The above word cloud aggregated ten lists of must-have sales qualities. See all the words in small font? Those are the terms that only appeared once. In other words, nobody seems to be able to agree on just what these supposed must-haves are.
You would not know this by talking to most selling consultants. Hire a consultant to fix your slumping salesforce, and chances are good they will bring in their own list. They'll point out how any salesforce will follow the classic bell curve, and they'll take great pains to prove that the top of the curve sellers are those who best embody the ultimate sales traits. The key, they'll say, is to let your overachievers keep doing what they're doing, tell your middle of the curve to be more like the top, and cut out the deadweight at the bottom who lack those magic qualities. Either way, they'll say, it's all about putting your faith in the list.
The problem is, if you really want to understand the secret of good selling, the list is baloney. It's a matter of correlation doesn't equal causation.
Logging the details of a cancer patient's symptoms might give us a better understanding of their current situation, like their white blood cell count. But if your goal is to heal the cancer, you don't just want to know what it's doing, but why and how. Watching the outcome of the disease doesn't shed a light on where it came from.
Similarly: are confident people more skilled at sales, or is it simply that being a skilled salesperson tends to boost your confidence?
Following the list rule is essentially saying that successful people are successful because they exhibit signs of having experienced success.
Culturally, we assume that great salespeople are the ones who were blessed at birth with innate gifts—deeper empathy, better communication skills.

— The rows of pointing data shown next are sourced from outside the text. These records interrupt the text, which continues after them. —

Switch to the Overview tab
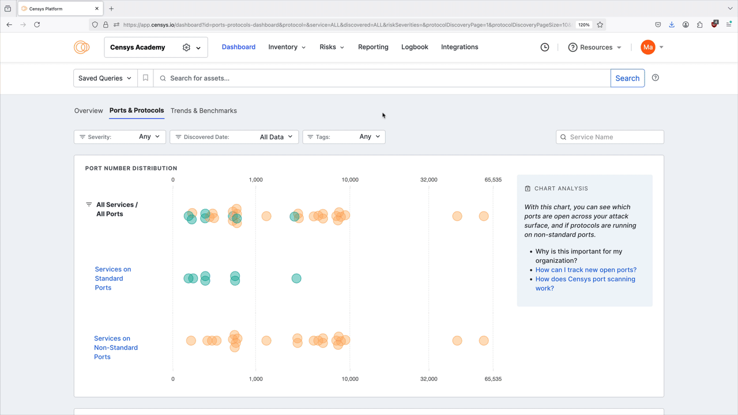Image resolution: width=738 pixels, height=415 pixels. [88, 111]
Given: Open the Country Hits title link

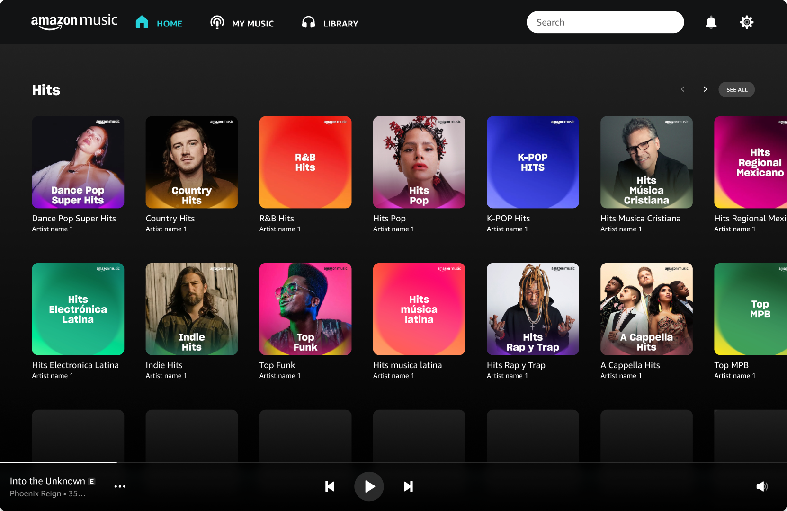Looking at the screenshot, I should coord(170,219).
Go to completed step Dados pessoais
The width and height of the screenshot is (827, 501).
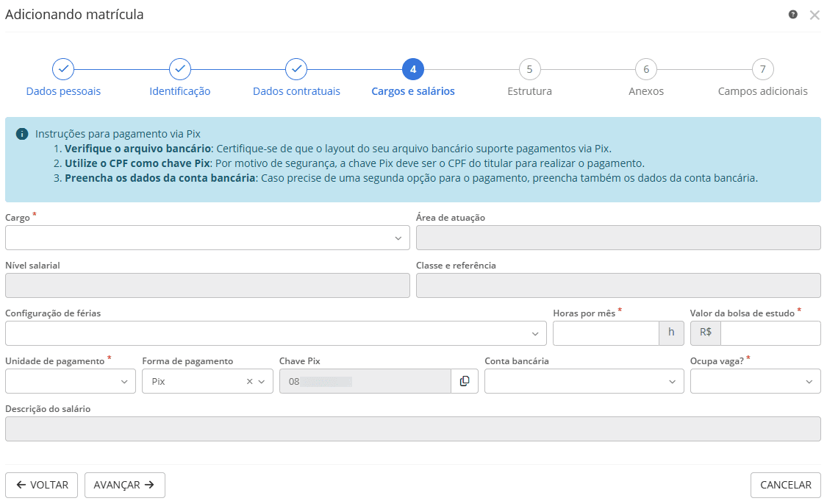[x=63, y=69]
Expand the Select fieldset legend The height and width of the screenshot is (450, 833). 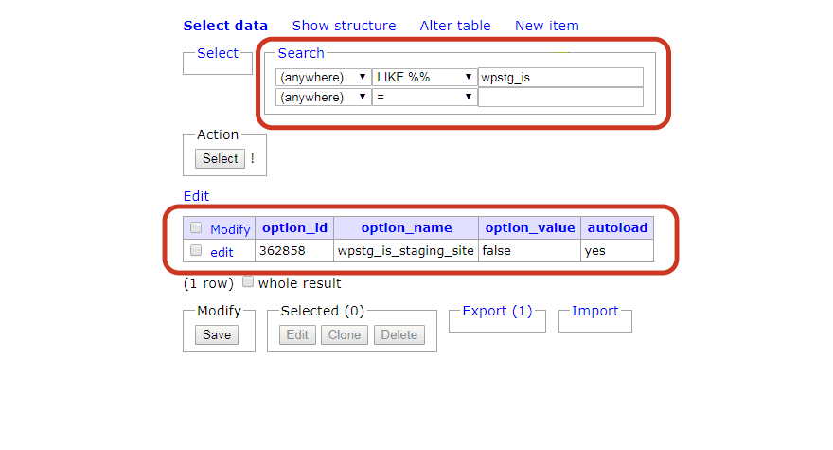click(217, 53)
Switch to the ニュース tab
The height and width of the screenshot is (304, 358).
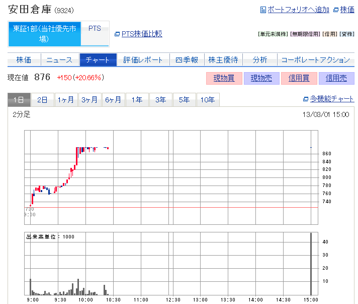(60, 60)
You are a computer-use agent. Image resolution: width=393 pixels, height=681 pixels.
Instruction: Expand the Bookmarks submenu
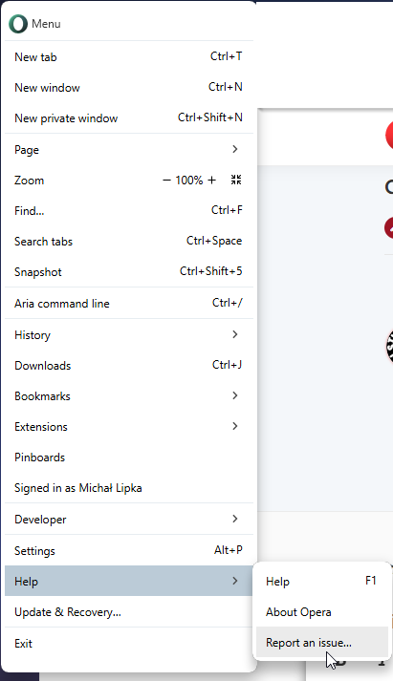tap(129, 396)
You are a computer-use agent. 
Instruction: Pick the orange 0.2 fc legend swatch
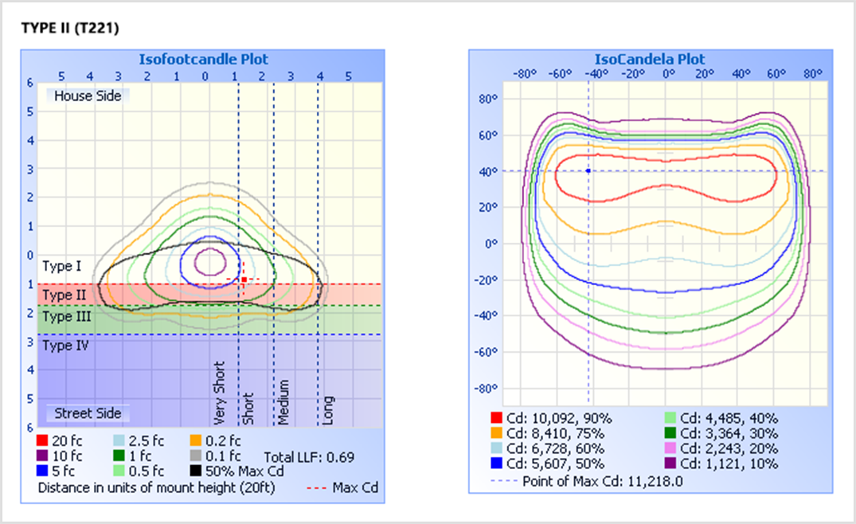tap(195, 440)
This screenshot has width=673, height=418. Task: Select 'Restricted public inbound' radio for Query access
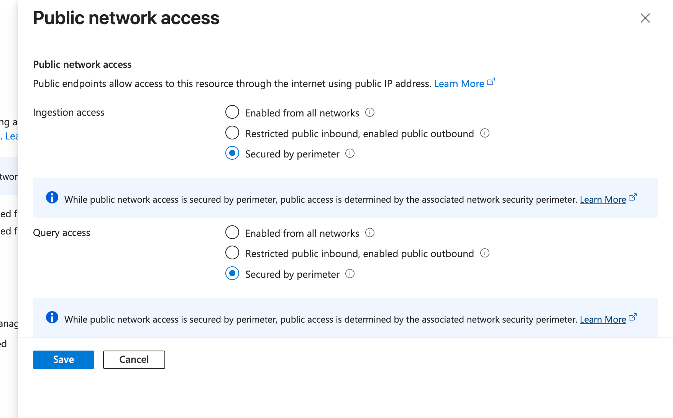pos(232,253)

But neuroscience shows us again and again that these "gifts" are not fixed and immutable. They're developed through practice, whether we realize it or not.
Can you train a salesperson to be more empathetic? You can certainly train them to mirror body language, to pick up on cues from their customers, to take notes on what their customer says and relate it back to them—all of these moves, executed correctly, build a connection that to any observer will look like empathy.
So instead of assuming that people are predestined to be good or bad at sales, and instead of automatically jettisoning anyone at the bottom of the curve, consider the fundamentally malleable, teachable nature of the human brain. And instead of fixing some nebulous adjectives to describe what a high-achieving salesperson "is", focus on what they do—the concrete moves that can be seen and taught.
And thank neuroplasticity, because with the correct coaching, there's hope out there, even at the bottom of the bell curve.